▶ Study text
========
Turtles are diapsids of the order Testudines (or Chelonii) characterized by a special bony or cartilaginous shell developed from their ribs and acting as a shield. “Turtle” may refer to the order as a whole (American English) or to fresh-water and sea-dwelling testudines (British English). The order Testudines includes both extant (living) and extinct species. The earliest known members of this group date from 220 million years ago, making turtles one of the oldest reptile groups and a more ancient group than snakes or crocodilians. Of the 356 known species alive today, some are highly endangered.
- Kingdom: Animalia
- Phylum: Chordata
- Class: Reptilia
- Clade: Testudinata
- Order: Testudines
- Subgroups: Cryptodira
With so many different types of turtle, there is no average size. The largest sea turtle species is the leatherback turtle. It weighs 600 to 1,500 lbs. (272 to 680 kilograms) and is about 4.5 to 5.25 feet (139 to 160 centimeters) long, according to the World Wildlife Federation (WWF). The Galápagos tortoise grows up to 6 feet (183 cm) long and 573 lbs. (260 kg), according to the San Diego Zoo. The largest freshwater turtle in North America is the alligator snapping turtle. It can grow to 2.5 feet (80 cm) long and weigh as much as 200 lbs. (91 kg). The Yangtze giant softshell turtle is the largest softshell turtle. It measures up to 3.6 feet (1 m) across, and weigh up to 309 lbs. (140 kg).
========
▶ Dataset

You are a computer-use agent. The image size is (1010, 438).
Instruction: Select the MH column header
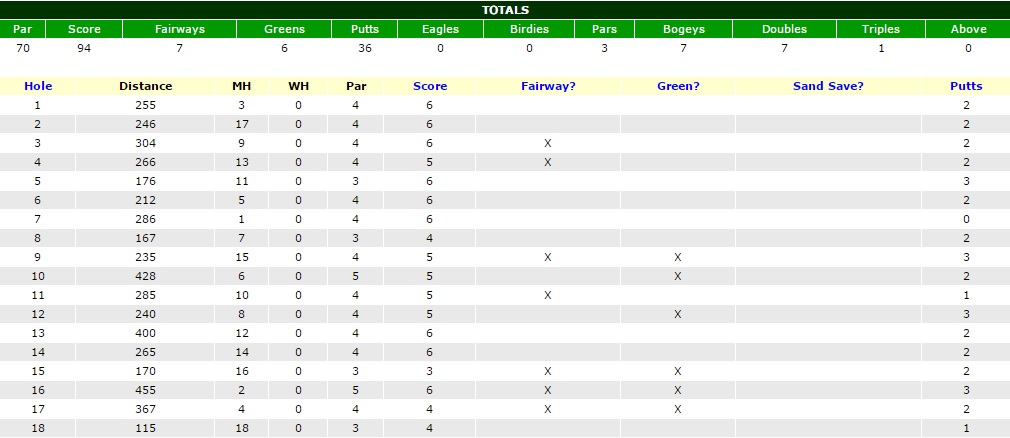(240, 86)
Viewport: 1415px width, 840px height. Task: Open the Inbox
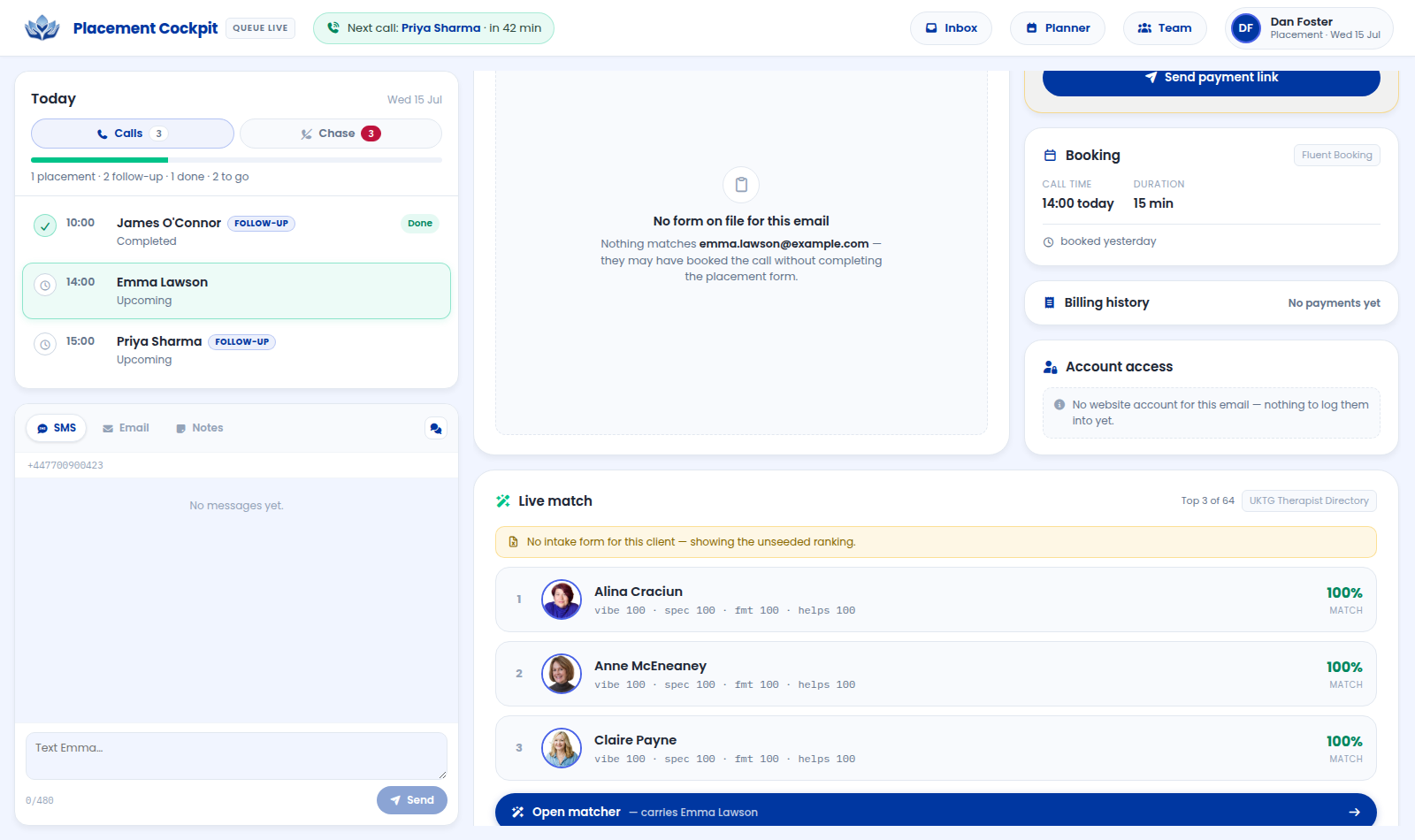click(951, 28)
========
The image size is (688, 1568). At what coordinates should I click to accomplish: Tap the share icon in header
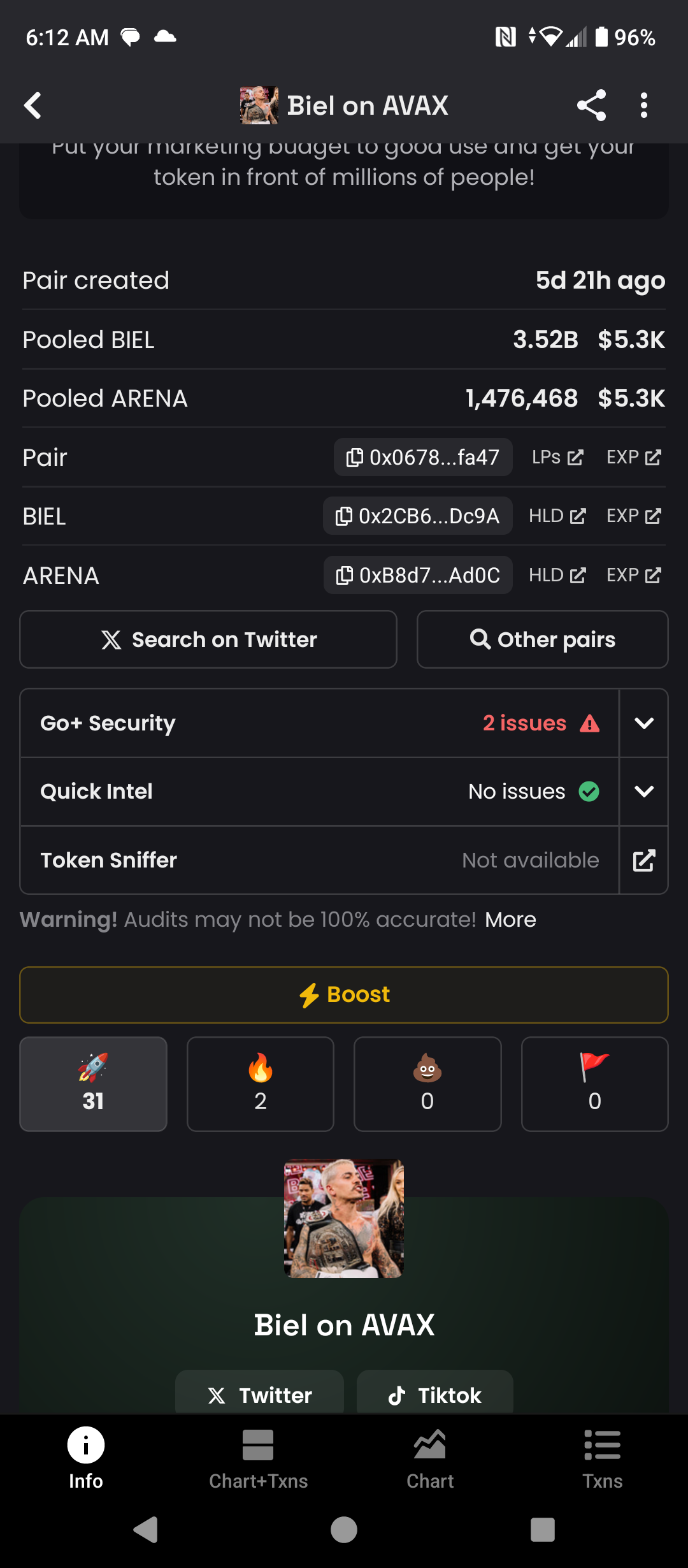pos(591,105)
========
▶ Exercise details
According to the turtle text, what makes turtles one of the oldest reptile groups? Explain in one to three sentences. The rows are separate material, unrelated to the turtle text.

▶ Output for this task
The earliest known members of the group date from 220 million years ago. That age makes turtles one of the oldest reptile groups and more ancient than snakes or crocodilians.